Please give back word for word the lines of the material below between the line containing "Aprikosencreme (450, 751)" and the line containing "Europäische Küche (855, 177)", inclusive.
DATA TO USE Block Start
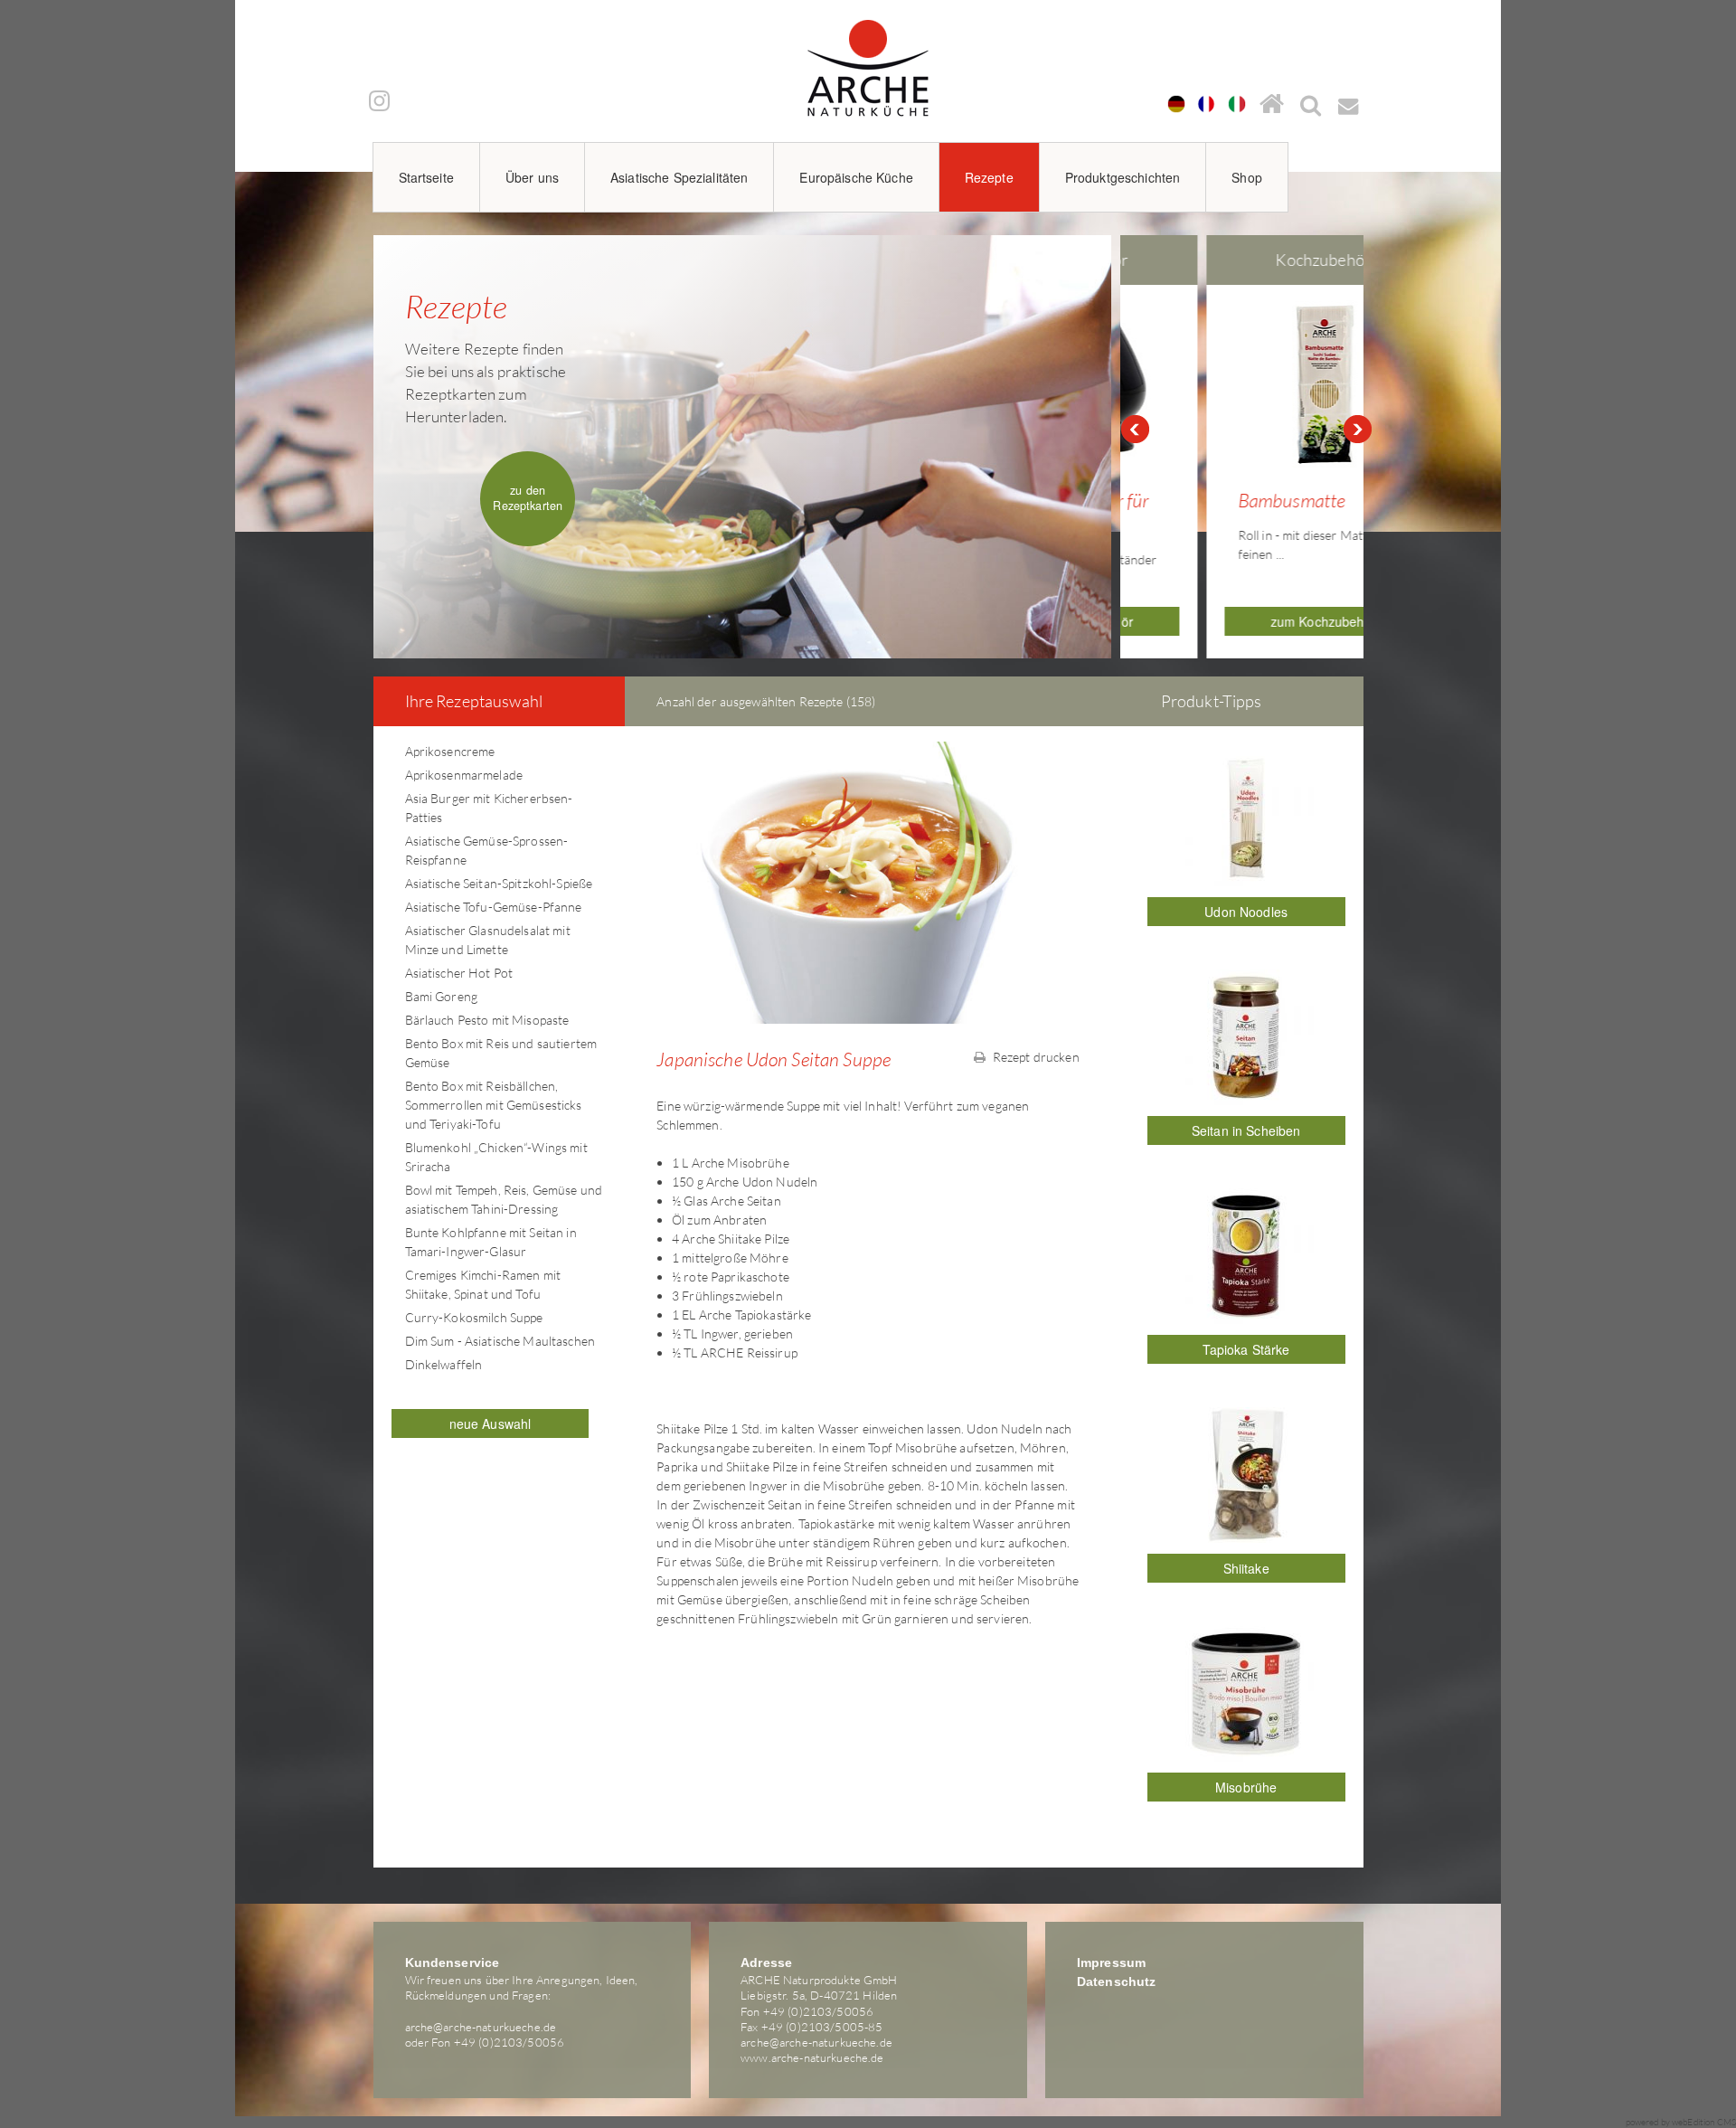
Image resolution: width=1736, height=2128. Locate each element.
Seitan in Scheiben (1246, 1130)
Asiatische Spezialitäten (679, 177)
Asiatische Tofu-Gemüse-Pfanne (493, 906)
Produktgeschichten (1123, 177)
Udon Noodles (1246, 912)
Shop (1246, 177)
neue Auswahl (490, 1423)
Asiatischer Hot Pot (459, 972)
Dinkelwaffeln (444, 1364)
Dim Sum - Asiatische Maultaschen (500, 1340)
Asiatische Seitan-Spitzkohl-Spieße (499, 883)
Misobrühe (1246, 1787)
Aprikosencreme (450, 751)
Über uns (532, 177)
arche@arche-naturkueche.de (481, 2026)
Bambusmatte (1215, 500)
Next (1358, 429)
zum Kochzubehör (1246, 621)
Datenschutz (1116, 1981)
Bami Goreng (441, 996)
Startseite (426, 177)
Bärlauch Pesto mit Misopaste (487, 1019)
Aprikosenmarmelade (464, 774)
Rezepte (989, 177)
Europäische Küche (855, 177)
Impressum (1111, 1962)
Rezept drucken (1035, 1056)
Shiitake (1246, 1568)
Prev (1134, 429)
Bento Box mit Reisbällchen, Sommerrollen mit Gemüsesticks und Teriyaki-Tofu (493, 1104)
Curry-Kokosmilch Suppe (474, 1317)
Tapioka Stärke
DATA TO USE Block End
## SOLVED EXERCISE
Aprikosencreme (450, 751)
Über uns (532, 177)
arche@arche-naturkueche.de (481, 2026)
Bambusmatte (1215, 500)
Next (1358, 429)
zum Kochzubehör (1246, 621)
Datenschutz (1116, 1981)
Bami Goreng (441, 996)
Startseite (426, 177)
Bärlauch Pesto mit Misopaste (487, 1019)
Aprikosenmarmelade (464, 774)
Rezepte (989, 177)
Europäische Küche (855, 177)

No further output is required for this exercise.